What is ICD-10 code K12.2?

ICD-10 code K12.2 is a billable ICD-10-CM diagnosis code for cellulitis and abscess of mouth, covering two official Tabular List conditions: cellulitis of mouth (floor) and submandibular abscess. Ludwig’s angina, a serious bilateral submandibular infection, also maps to K12.2 as an Alphabetic Index synonym. The code is valid for all HIPAA-covered claim submissions in the FY2026 edition, effective October 1, 2025.

Is K12.2 a billable ICD-10-CM code?

Yes. K12.2 is a specific, billable ICD-10-CM code valid for reimbursement on CMS-1500 and UB-04 claim forms and in electronic 837 transactions. It is not a header or non-billable parent code.

What is the difference between K12.2 and K04.7?

K04.7 (periapical abscess without sinus) applies when the infection originates at the root apex of a specific tooth. K12.2 applies when the infection involves the broader soft tissue of the floor of the mouth with no specific tooth identified as the source, or when the clinician documents Ludwig’s angina or diffuse oral cellulitis. K04.7 is an Excludes2 – not Excludes1 – note for K12.2, so both may be reported together when the documentation supports two separate, coexisting infections rather than one that has spread from a single origin.

Does K12.2 include Ludwig’s angina?

Yes, though not as one of the two official Tabular List inclusion terms (cellulitis of mouth (floor) and submandibular abscess). Ludwig’s angina maps to K12.2 as an approximate synonym in the ICD-10-CM Alphabetic Index. It is a bilateral submandibular cellulitis that can compromise the airway; it is clinically distinct from periapical or periodontal abscess and is coded to K12.2.

What is the ICD-10 code for submandibular abscess?

Submandibular abscess is one of K12.2’s two official Applicable To inclusion terms in the Tabular List, alongside cellulitis of mouth (floor). It should not be confused with abscess of salivary gland (K11.3), which is a separate Excludes2 code for a different anatomical structure – the gland tissue itself rather than the surrounding submandibular soft-tissue space.

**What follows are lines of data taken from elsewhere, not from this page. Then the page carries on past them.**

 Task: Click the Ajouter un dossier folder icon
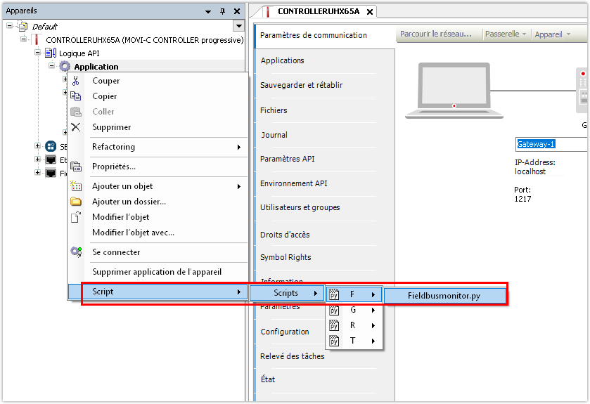tap(76, 202)
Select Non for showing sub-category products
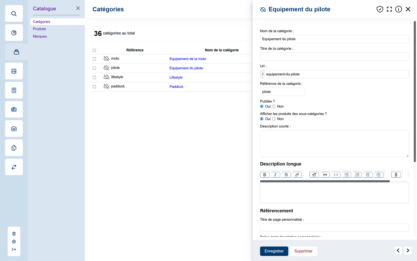Image resolution: width=417 pixels, height=261 pixels. tap(274, 119)
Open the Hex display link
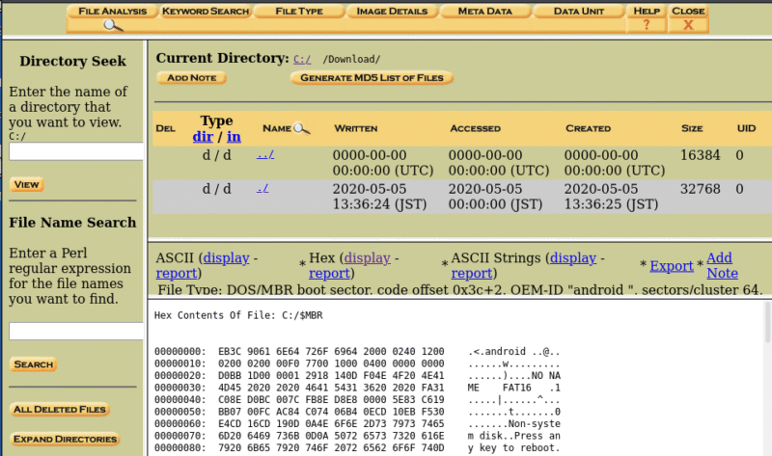The image size is (772, 456). (367, 258)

What codes cannot be reported with K12.2 (Excludes1)?

K12.2’s Excludes1 notes are inherited from parent category K12 and list five terms mapping to three codes: cancrum oris, gangrenous stomatitis, and noma (all A69.0), cheilitis (K13.0), and herpesviral [herpes simplex] gingivostomatitis (B00.2). These represent different diagnoses coded elsewhere and can never be reported together with K12.2 at the same encounter.

Can K12.2 be billed together with K04.6, K04.7, K05.21, K11.3, K14.0, or J36?

Yes, when the documentation supports two separately identifiable conditions. These six codes are Excludes2 notes for K12.2, meaning the excluded condition is not part of K12.2 but a patient may have both at the same time. It is acceptable, and does not trigger an automatic denial, to report K12.2 alongside any of them when both diagnoses are clinically documented – unlike a true Excludes1 pairing, which is never permitted.

When did ICD-10 code K12.2 become effective?

K12.2 was first added to the ICD-10-CM tabular list effective October 1, 2015 (FY2016). It has remained unchanged since then. The FY2026 edition, effective October 1, 2025, confirms the code and its description are still valid with no revisions.

What is the floor of mouth cellulitis ICD-10 code?

The correct ICD-10 code for cellulitis of the floor of the mouth is K12.2. Cellulitis of mouth (floor) is listed as an Applicable To inclusion term under K12.2, making it the appropriate code for any documented floor-of-mouth cellulitis that does not originate from a tooth root or periodontal pocket.